El 8 de abril de 1994, el electricista Gary Smith instalaba un sistema de seguridad en una casa de Seattle. Subido a su escalera, Smith pelaba cables y probaba interruptores.
La cosa se complicaría para Gary cuando, a través de una de las ventanas de arriba, pudo ver el cuerpo de un hombre tendido en el suelo. En un principio, Gary pensó que se trataba de un muñeco, pero cuando se dio cuenta de que tenía sangre en la oreja y un rifle sobre el pecho, el electricista decidió dar la voz de alarma. Según la autopsia, el cadáver llevaba tres días en la misma posición. Había quedado así tras haberse autoinfligido un disparo a cañón tocante en la propia cabeza con un rifle marca Remington. El suicidado era el líder de una de las bandas del momento: Kurt Cobain, cantante de Nirvana.
Había fallecido a los 27 años, cumpliendo la consigna de un club cuyos miembros morían jóvenes para dejar un bonito cadáver. Como si de un aviso se tratara, un mes antes de que las bombillas del show business le fundieran para siempre, Kurt Cobain se debatía entre la vida y la muerte en un hospital de Roma. Tras conocer la noticia de su ingreso, el magnate discográfico David Geffen dijo: “Bueno, hay gente a la que, hagas lo que hagas, no se le puede ayudar”.
Dos años antes, Kurt Cobain le había escrito a David Geffen una carta en la que se presentaba de forma directa “Hola, me llamo Kurt Cobain y soy el cantante principal, guitarrista y compositor de la banda Nirvana. Supuestamente he hecho que tu compañía gane mucho dinero”. El asunto de la carta no era otro que el anuncio del fin de la banda. Cobain quería romper el grupo y acabar con todo.
La culpa la tenía un artículo aparecido en Vanity Fair donde se le difamaba como consumidor de heroína. Sí; la sensibilidad de Kurt Cobain llegaba a esos extremos de autodestrucción. Por una noticia dañina estaba totalmente decidido a hacer desaparecer a uno de los grupos del momento. Porque quería seguir siendo un yonqui al igual que lo era William Burroughs, es decir, sin que se le notase. Asunto difícil para un chaval con la fibra abrasada por las luces de la fama.
Porque el grunge, penúltima corriente musical antes de fin de siglo, tenía en Cobain a su divinidad. Demasiado peso para un chaval que, en el fondo, buscaba pasar desapercibido con sus gafotes de sol y su gorra de orejeras. Uno más para la lista de juguetes rotos donde todos los nombres son sinónimo de perdición: Janis Joplin, Jim Morrison, Jimi Hendrix, Gram Parsons, Sid Vicious, Amy Winehouse, Whitney Houston y suma y sigue.
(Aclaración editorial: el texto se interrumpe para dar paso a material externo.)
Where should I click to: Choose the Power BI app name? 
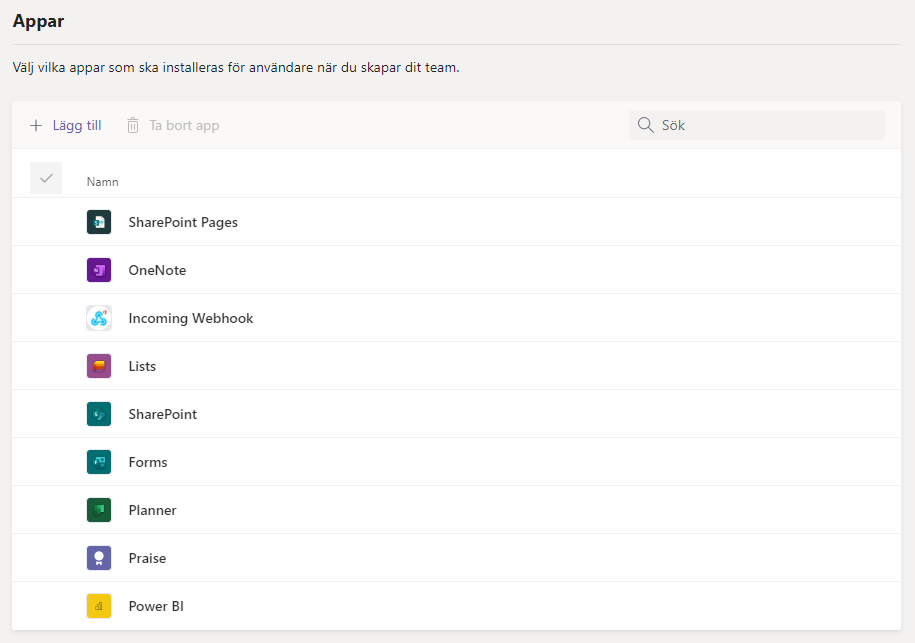(156, 606)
Cadáveres de una industria –la del espectáculo– dirigida por gente enferma que convierte en divinidades a hombres y mujeres, absorbiendo sus cerebros en una espiral huracanada de autodestrucción que se lleva por delante cualquier gesto de rebeldía.
Acaba de salir la biografía de Kurt Cobain escrita por el que fuera su manager, Danny Goldberg. La publica Alianza y en ella Goldberg nos cuenta, entre otras tantas cosas, que la mujer de Cobain, la cantante Courtney Love, contrató un detective para que siguiera la pista a su marido. Fue cuando a Cobain le dieron el alta en el hospital de Roma. Tras una bronca doméstica con Courtney, el cantante de Nirvana se largó de casa y tomó el camino de la muerte. Se encontró con su amigo Dylan Carson y le pidió que le hiciese el favor y que le comprase un rifle. A Kurt no se lo iban a vender, se lo denegarían. Eran famosas sus peleas con Courtney, tanto como su adición a la heroína. Al final su amigo le hizo el favor.
Con todo, en un ataque de lucidez, y para evitar que la tendencia suicida le superase, Cobain decidió ingresar en un centro de desintoxicación –Exodus de Los Ángeles– del que escapó a los dos días trepando un muro. Era primero de abril de 1994, cuatro días antes de que estrenase su nuevo rifle.